Of course, Marlin(me) stays in the safety of the bush and continues to narrate.

Marlins says: The wasp is like the Taliban, it is tireless and must know that you are serious in your efforts. They will return to this nest in a few hours and we’ll be here, in this bush, with a broom and maybe a bucket of water. We won’t use a pesticide, which would take away the old-school thrill of thrusting a creature from tranquility to hunt it, dislocate it and observe it really pissed off.

There is no such thing as non-interventionist wine making. Biodynamic wine making is really fucking with Mother Nature, but in a nice way. If Marlin and Jim were biodynamic wine makers, they would probably have worked at a place like J Phelps, alongside aging patriarch Joe, with a broom and a bucket of water.

Marlin would narrate. Jim would do the heavy lifting. I would encompass both of them as I hunted wasp nests at the winery.

2006 Phelps Insignia
Though it is difficult for me to get excited about a wine that retails for around $200, I was, definately, after tasting this new release. Why so? It was a smash soon after I opened it.
And, also, there is biodynamic winemaking at Phelps, 100% in two of their vineyards, which will soon be Demeter certified. The two biodynamic vineyards are Home Ranch and Bacchus, but Insignia juice is also sourced from the other five vineyards owned by Phelps, as well as from the biodynamic ones.
The wine, made only from grapes grown on the estate is a blend of 95% Cabernet Sauvignon and 5% Petit Verdot. Dense and chewy, it spent 2 yrs in French oak developing sweet cherry, bramble berry and nutmeg flavors accented by moss and forest aromas. Yes, I know this sounds like a slew of Parkerisms, but his words really describe this wine well. And, after being stung while hunting wasps nests today, I have no original words for this wine, just original thrills from drinking it. Wasps are not the only creatures I’ve messed with lately, just the last ones to sting me.

Sunday, August 02, 2009

Nobody is Perfect, Except Me and Bummer Hardluck


It is an eastern philosophy--I am part of all I have met--that keeps Bummer Hardluck's chin up. Not famous, not young and not pretty like his brother, Less Hardluck, Bummer sweeps up at Franciscan, while waiting on that record deal.
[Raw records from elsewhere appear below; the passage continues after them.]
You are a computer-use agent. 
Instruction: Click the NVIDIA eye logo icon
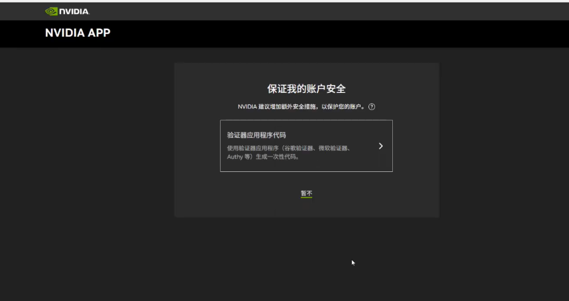pos(52,11)
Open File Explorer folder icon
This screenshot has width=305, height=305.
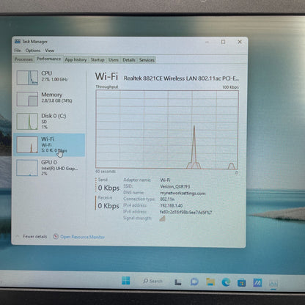[210, 282]
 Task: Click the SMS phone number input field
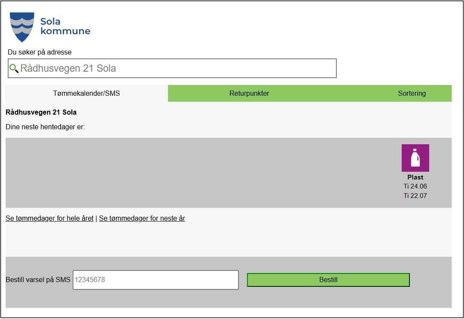click(156, 280)
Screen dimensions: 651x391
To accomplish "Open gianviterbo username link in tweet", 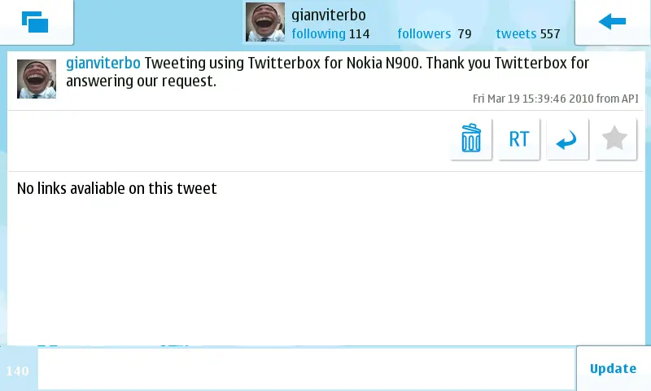I will point(103,64).
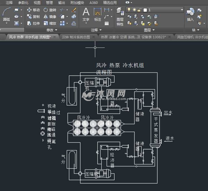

That deal will never come. Too scared to play when it counts, B.H. is like that little green frog in the Warner Bros. cartoons---he sings when no one is listening.
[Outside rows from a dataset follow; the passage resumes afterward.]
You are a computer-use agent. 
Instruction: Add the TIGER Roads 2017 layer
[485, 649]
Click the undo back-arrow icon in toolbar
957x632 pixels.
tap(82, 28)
He plays backup for friends. He's a component, like this bottle of wine he found one day.

2004 Petit Verdot ( Franciscan)
Bummer's find came from a dismembered blending kit used for component tastings. He didn't realize he had given me something kinda rare, an unoaked, 100% petit verdot.

I'm not a winemaker, or a sought-after taster, so I don't think I'll get this opportunity again. But, I'd sure like to smell this wine a time or two more.

The perfume was leafy. The aroma morphed to smoke, like a straw house on fire. It was sweet smelling and herbal, as is homemade root beer. And in the mouth, a curious sensation of pernod and ash, but no roundness or vanilla The berries were dried blueberry, cherry and plums. I had to pull my tongue from the roof of my mouth, the wine was so tannic.

I stuck my tongue out at Bummer, who told me it was black.

So, this is what 1% tastes like?

It's Bummer's lot to find things while remaining hidden himself.